22. The non-transitory computer-readable storage medium of claim 10, wherein the processor is further configured to:

establish a delay volume corresponding to the heat exchange component in each branch loop based on the temperature nodes that are unable to be combined in the thermal management system;

obtain a first model corresponding to the thermal management system by simplifying the heat exchange component in each branch loop of the thermal management system based on the delay volume corresponding to the heat exchange component in each branch loop;

obtain a second model corresponding to the thermal management system by combining temperature nodes having a same temperature in different branch loops in the first model; and

obtain the target model corresponding to the thermal management system by combining two adjacent water mixing points without heat conduction in the second model into one water mixing point.

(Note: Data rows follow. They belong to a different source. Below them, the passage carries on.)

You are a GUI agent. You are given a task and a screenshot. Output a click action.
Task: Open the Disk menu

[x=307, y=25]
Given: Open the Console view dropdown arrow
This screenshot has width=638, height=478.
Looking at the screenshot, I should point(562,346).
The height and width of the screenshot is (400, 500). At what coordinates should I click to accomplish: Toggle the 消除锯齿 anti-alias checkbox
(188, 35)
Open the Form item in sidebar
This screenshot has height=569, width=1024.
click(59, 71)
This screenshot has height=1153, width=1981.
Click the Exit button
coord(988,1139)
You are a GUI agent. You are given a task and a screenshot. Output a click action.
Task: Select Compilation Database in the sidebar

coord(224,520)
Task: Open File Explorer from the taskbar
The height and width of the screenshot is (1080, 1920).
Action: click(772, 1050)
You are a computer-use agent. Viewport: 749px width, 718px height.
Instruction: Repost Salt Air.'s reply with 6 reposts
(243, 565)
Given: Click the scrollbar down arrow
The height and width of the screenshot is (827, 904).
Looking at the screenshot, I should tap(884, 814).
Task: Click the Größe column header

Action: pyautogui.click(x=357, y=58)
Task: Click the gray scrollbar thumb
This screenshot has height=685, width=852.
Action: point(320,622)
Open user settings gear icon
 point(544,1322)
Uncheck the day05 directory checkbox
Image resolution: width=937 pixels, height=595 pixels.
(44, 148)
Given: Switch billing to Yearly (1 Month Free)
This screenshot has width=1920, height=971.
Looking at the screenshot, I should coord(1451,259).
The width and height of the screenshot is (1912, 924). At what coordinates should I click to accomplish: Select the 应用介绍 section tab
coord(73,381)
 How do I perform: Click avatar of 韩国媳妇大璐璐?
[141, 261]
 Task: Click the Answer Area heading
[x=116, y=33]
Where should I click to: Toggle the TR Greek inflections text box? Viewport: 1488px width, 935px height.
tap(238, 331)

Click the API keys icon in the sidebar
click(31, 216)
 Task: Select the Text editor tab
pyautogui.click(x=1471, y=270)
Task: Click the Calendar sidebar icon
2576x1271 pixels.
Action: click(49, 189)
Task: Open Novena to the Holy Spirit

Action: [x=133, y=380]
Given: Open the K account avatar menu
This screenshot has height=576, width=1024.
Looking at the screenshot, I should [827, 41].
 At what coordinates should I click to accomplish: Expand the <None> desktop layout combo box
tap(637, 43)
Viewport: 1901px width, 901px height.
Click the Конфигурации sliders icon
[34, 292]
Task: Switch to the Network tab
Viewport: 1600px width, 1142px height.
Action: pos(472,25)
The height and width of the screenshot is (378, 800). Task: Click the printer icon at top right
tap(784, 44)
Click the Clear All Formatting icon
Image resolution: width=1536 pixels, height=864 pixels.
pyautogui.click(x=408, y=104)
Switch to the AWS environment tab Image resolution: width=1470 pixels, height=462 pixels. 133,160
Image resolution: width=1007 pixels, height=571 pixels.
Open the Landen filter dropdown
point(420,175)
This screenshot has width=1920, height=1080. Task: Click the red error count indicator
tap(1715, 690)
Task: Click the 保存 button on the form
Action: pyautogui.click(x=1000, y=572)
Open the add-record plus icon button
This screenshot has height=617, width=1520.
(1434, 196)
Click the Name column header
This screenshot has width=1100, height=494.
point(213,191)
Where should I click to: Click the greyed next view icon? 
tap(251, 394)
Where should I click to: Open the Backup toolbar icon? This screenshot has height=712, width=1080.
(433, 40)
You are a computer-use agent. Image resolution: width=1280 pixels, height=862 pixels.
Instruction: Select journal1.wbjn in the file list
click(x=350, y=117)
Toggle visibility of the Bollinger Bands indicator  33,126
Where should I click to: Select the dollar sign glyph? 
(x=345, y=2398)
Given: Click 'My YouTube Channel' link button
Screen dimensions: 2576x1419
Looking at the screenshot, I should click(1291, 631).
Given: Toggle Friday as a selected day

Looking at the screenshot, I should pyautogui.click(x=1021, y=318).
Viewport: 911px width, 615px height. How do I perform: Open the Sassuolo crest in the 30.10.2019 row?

23. The non-transitory computer-readable storage medium of claim 22, wherein the processor is further configured to:

determine N initial volumes one-to-one corresponding to the plurality of branch loops in the thermal management system according to an open-loop model, wherein an input of the open-loop model is a control parameter value of the thermal management system at a kth moment, and an output of the open-loop model is a temperature of the thermal management system at the kth moment; and

close the open-loop model, and obtaining N delay volumes one-to-one corresponding to the plurality of branch loops in the thermal management system by modifying the N initial volumes through the closed open-loop model.